もちろん、分量が多いため、すべてを独力で解く必要はなく、公式解答に目を通すだけで十分ですので、ご安心ください。
なお、昭和時代の教科書は、現在の教科書と異なりますので、もし、見たことがない公式が模範解答に登場した場合は、その問題は飛ばして構いません。
特に、最近の出題傾向としては、昭和時代の問題を穴埋め形式等にしたリメイク問題が出題されることが多いように見受けられますので、試験対策として昭和時代の過去問に目を通しておくことは有効は手段だと思われます。
7.Excelファイルを活用
保険会社の商品開発部門等にお勤めの方であれば、勤務先のExcelファイル等で営業保険料や責任準備金等を具体的に計算されることも多いと思いますが、学生の方や同部門以外にいらっしゃる方は、Excelファイルを用いて実際に営業保険料等を計算する機会は少ないかもしれません。
しかし、生保数理の場合には、Excelファイルと非常に相性が良い記号・概念(例.計算基数など)が登場しますので、過去問を解く場合にExcelファイル等を上手く活用されるとい良いでしょう。
なお、生保数理の過去問のうち、平成27年度問題1(7)の①では、公式解答が(I)となっていますが、教科書に登場する別の公式を用いれば、(J)も正解となるように見受けられます。

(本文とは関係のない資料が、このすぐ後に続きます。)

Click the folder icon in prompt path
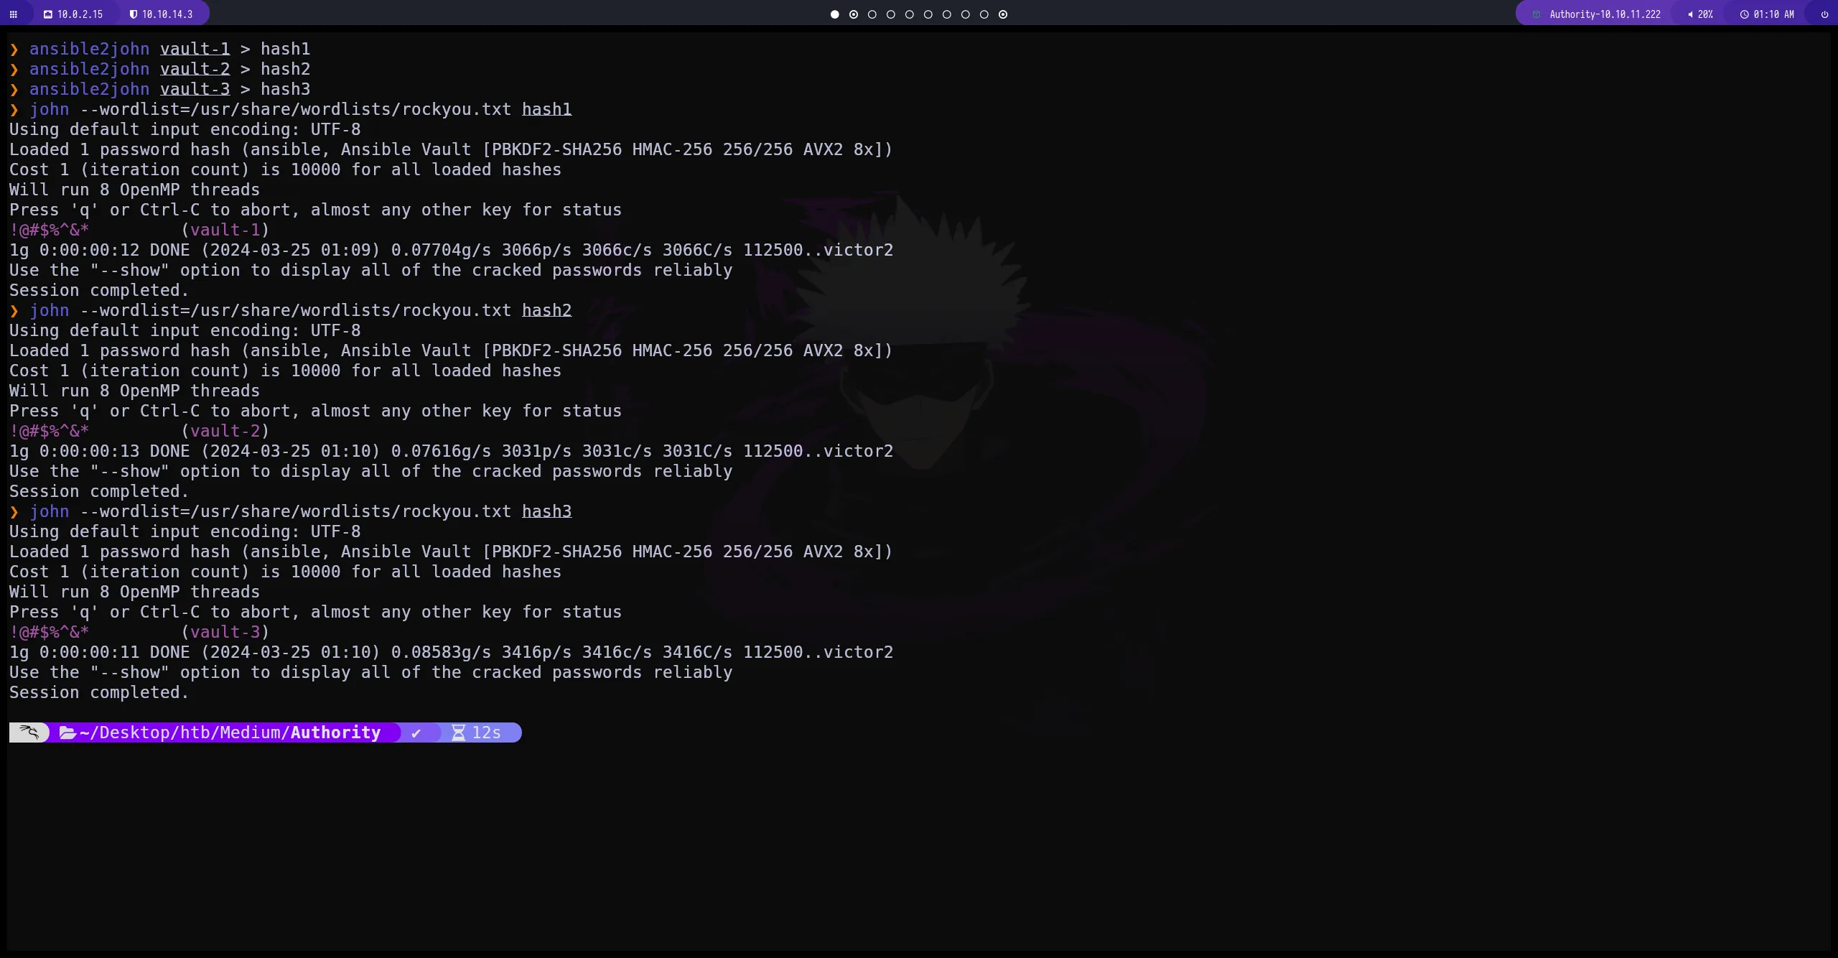The height and width of the screenshot is (958, 1838). 67,733
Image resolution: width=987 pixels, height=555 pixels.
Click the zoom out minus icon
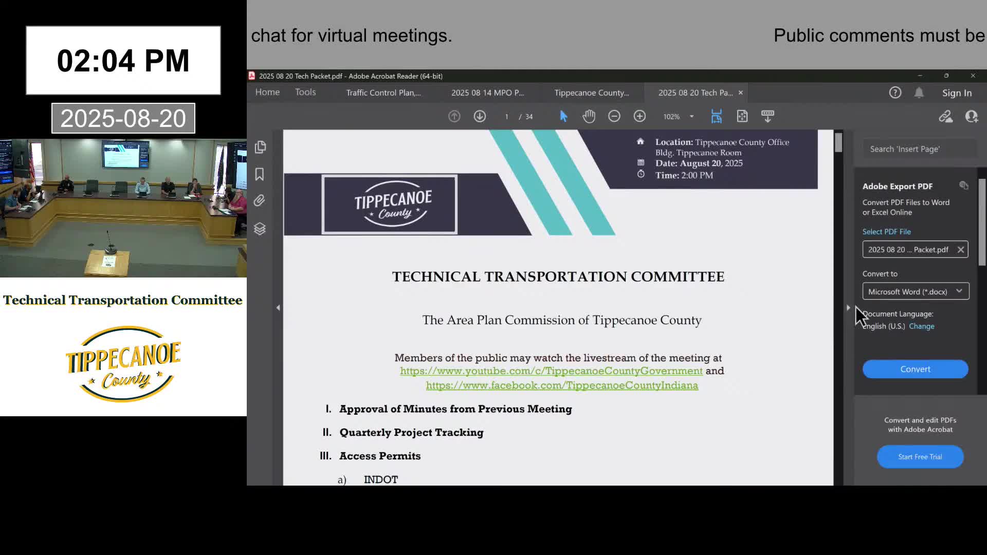614,117
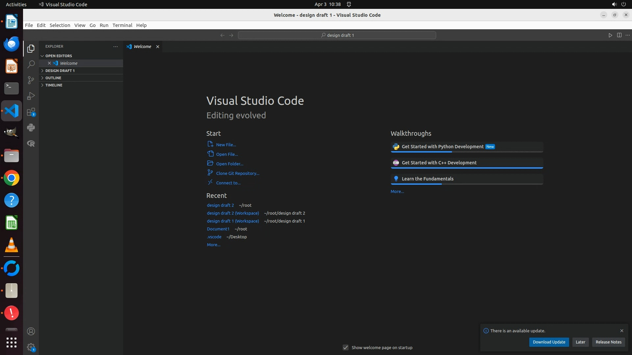Collapse the Open Editors section

pos(58,56)
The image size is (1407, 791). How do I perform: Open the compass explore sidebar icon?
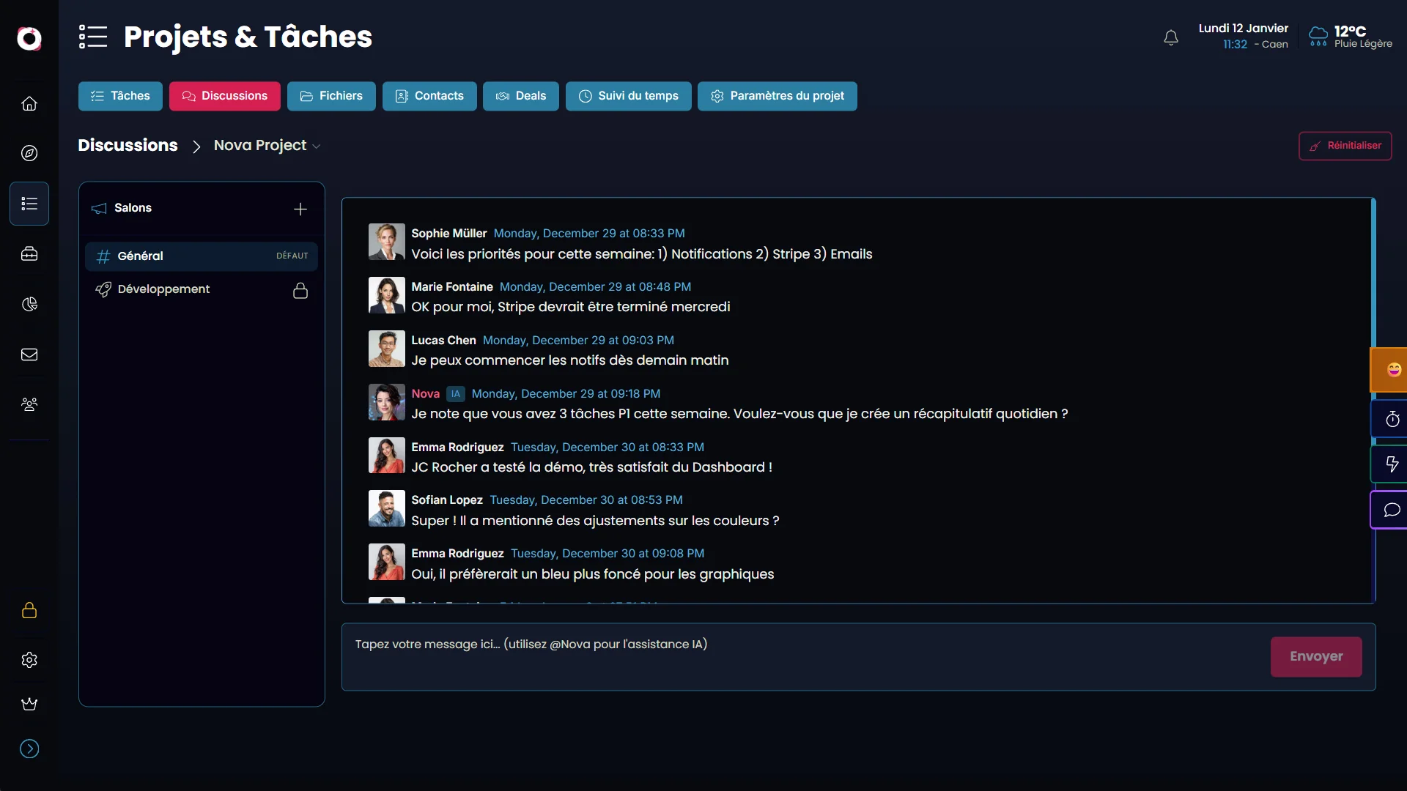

恐らく、死亡・就業不能脱退残存表を定めずに、qxi などの値を設定してしまったことが原因と考えられますので、逆に、問題文に与えられたqxi などの値をすべて満たすような死亡・就業不能脱退残存表をExcelファイルで作成してみるというのも勉強になるでしょう。余力がある方は是非、チャレンジしてみてください。